STATED PROBLEM:
Change "checkbox" to "check box" wherever it occurs in the data below, and write out all the lines again with nothing else altered.

Item coordinate data
^^^^
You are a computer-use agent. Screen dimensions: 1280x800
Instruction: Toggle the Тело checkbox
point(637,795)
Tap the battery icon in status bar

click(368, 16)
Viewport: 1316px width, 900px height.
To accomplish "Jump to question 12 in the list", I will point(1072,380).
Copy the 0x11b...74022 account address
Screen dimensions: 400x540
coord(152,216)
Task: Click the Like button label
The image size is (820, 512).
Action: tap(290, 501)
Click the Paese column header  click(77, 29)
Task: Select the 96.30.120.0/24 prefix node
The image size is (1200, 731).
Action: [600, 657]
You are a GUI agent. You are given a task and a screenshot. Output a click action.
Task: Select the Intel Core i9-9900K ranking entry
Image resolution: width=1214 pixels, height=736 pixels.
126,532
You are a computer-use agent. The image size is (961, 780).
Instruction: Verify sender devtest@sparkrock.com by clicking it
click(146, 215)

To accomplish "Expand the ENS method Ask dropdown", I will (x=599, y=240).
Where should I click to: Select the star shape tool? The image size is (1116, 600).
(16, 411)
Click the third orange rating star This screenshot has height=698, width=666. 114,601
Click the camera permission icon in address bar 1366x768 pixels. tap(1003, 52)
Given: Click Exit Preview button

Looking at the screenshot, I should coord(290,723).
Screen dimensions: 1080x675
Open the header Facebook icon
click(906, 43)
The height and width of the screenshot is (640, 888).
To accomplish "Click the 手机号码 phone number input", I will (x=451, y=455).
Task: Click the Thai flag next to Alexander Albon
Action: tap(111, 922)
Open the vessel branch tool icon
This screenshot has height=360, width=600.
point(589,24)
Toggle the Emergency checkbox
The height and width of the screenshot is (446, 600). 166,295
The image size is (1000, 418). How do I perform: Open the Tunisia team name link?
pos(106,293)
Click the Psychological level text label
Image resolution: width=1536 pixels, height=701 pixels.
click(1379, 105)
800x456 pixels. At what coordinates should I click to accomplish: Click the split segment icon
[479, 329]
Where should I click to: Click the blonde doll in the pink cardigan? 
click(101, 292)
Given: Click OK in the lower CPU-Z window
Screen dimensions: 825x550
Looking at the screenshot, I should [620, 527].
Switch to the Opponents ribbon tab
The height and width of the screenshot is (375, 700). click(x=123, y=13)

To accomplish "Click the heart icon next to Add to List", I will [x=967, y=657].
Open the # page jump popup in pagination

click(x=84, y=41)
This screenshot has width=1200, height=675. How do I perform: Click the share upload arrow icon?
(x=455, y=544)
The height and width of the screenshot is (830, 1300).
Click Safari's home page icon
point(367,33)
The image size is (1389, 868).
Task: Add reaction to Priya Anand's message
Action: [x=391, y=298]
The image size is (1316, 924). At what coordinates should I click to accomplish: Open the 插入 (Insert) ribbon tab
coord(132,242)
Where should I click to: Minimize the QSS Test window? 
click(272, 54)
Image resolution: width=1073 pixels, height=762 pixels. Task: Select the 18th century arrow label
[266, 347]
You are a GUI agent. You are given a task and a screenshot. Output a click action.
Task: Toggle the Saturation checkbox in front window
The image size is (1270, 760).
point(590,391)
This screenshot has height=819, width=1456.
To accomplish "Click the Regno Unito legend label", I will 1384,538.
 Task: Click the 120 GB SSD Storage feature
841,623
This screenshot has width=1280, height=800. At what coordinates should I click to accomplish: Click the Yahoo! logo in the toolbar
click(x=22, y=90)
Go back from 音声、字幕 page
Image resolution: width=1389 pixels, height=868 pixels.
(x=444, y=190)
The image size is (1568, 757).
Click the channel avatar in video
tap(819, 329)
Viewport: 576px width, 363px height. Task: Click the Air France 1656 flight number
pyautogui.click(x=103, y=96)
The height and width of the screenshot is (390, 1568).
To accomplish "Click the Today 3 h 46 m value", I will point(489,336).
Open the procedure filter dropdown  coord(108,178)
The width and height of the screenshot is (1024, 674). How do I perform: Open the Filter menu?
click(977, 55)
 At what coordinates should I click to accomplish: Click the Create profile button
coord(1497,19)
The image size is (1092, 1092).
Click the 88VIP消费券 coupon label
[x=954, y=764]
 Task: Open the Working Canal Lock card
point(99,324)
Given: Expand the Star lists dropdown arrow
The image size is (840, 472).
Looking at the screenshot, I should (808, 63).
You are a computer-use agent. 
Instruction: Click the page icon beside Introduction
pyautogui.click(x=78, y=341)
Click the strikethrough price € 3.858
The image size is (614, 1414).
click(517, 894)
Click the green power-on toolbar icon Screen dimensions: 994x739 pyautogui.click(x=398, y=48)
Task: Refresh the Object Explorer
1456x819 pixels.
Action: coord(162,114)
^^^^
WRITTEN SOLUTION:
You are a computer-use agent. Screen dimensions: 1280x800
Instruction: Toggle the Тело check box
point(637,795)
Tap the battery icon in status bar

click(368, 16)
Viewport: 1316px width, 900px height.
To accomplish "Jump to question 12 in the list", I will point(1072,380).
Copy the 0x11b...74022 account address
Screen dimensions: 400x540
coord(152,216)
Task: Click the Like button label
The image size is (820, 512).
Action: tap(290, 501)
Click the Paese column header  click(77, 29)
Task: Select the 96.30.120.0/24 prefix node
The image size is (1200, 731).
Action: [600, 657]
You are a GUI agent. You are given a task and a screenshot. Output a click action.
Task: Select the Intel Core i9-9900K ranking entry
Image resolution: width=1214 pixels, height=736 pixels.
126,532
You are a computer-use agent. The image size is (961, 780).
Instruction: Verify sender devtest@sparkrock.com by clicking it
click(146, 215)

To accomplish "Expand the ENS method Ask dropdown", I will (x=599, y=240).
Where should I click to: Select the star shape tool? The image size is (1116, 600).
(16, 411)
Click the third orange rating star This screenshot has height=698, width=666. 114,601
Click the camera permission icon in address bar 1366x768 pixels. tap(1003, 52)
Given: Click Exit Preview button

Looking at the screenshot, I should coord(290,723).
Screen dimensions: 1080x675
Open the header Facebook icon
click(906, 43)
The height and width of the screenshot is (640, 888).
To accomplish "Click the 手机号码 phone number input", I will (x=451, y=455).
Task: Click the Thai flag next to Alexander Albon
Action: tap(111, 922)
Open the vessel branch tool icon
This screenshot has height=360, width=600.
point(589,24)
Toggle the Emergency check box
The height and width of the screenshot is (446, 600). 166,295
The image size is (1000, 418). How do I perform: Open the Tunisia team name link?
pos(106,293)
Click the Psychological level text label
Image resolution: width=1536 pixels, height=701 pixels.
click(1379, 105)
800x456 pixels. At what coordinates should I click to accomplish: Click the split segment icon
[479, 329]
Where should I click to: Click the blonde doll in the pink cardigan? 
click(101, 292)
Given: Click OK in the lower CPU-Z window
Screen dimensions: 825x550
Looking at the screenshot, I should [620, 527].
Switch to the Opponents ribbon tab
The height and width of the screenshot is (375, 700). click(x=123, y=13)

To accomplish "Click the heart icon next to Add to List", I will [x=967, y=657].
Open the # page jump popup in pagination

click(x=84, y=41)
This screenshot has width=1200, height=675. How do I perform: Click the share upload arrow icon?
(x=455, y=544)
The height and width of the screenshot is (830, 1300).
Click Safari's home page icon
point(367,33)
The image size is (1389, 868).
Task: Add reaction to Priya Anand's message
Action: [x=391, y=298]
The image size is (1316, 924). At what coordinates should I click to accomplish: Open the 插入 (Insert) ribbon tab
coord(132,242)
Where should I click to: Minimize the QSS Test window? 
click(272, 54)
Image resolution: width=1073 pixels, height=762 pixels. Task: Select the 18th century arrow label
[266, 347]
You are a GUI agent. You are given a task and a screenshot. Output a click action.
Task: Toggle the Saturation check box in front window
The image size is (1270, 760).
point(590,391)
This screenshot has height=819, width=1456.
To accomplish "Click the Regno Unito legend label", I will 1384,538.
 Task: Click the 120 GB SSD Storage feature
841,623
This screenshot has width=1280, height=800. At what coordinates should I click to accomplish: Click the Yahoo! logo in the toolbar
click(x=22, y=90)
Go back from 音声、字幕 page
Image resolution: width=1389 pixels, height=868 pixels.
(x=444, y=190)
The image size is (1568, 757).
Click the channel avatar in video
tap(819, 329)
Viewport: 576px width, 363px height. Task: Click the Air France 1656 flight number
pyautogui.click(x=103, y=96)
The height and width of the screenshot is (390, 1568).
To accomplish "Click the Today 3 h 46 m value", I will point(489,336).
Open the procedure filter dropdown  coord(108,178)
The width and height of the screenshot is (1024, 674). How do I perform: Open the Filter menu?
click(977, 55)
 At what coordinates should I click to accomplish: Click the Create profile button
coord(1497,19)
The image size is (1092, 1092).
Click the 88VIP消费券 coupon label
[x=954, y=764]
 Task: Open the Working Canal Lock card
point(99,324)
Given: Expand the Star lists dropdown arrow
The image size is (840, 472).
Looking at the screenshot, I should (808, 63).
You are a computer-use agent. 
Instruction: Click the page icon beside Introduction
pyautogui.click(x=78, y=341)
Click the strikethrough price € 3.858
The image size is (614, 1414).
click(517, 894)
Click the green power-on toolbar icon Screen dimensions: 994x739 pyautogui.click(x=398, y=48)
Task: Refresh the Object Explorer
1456x819 pixels.
Action: coord(162,114)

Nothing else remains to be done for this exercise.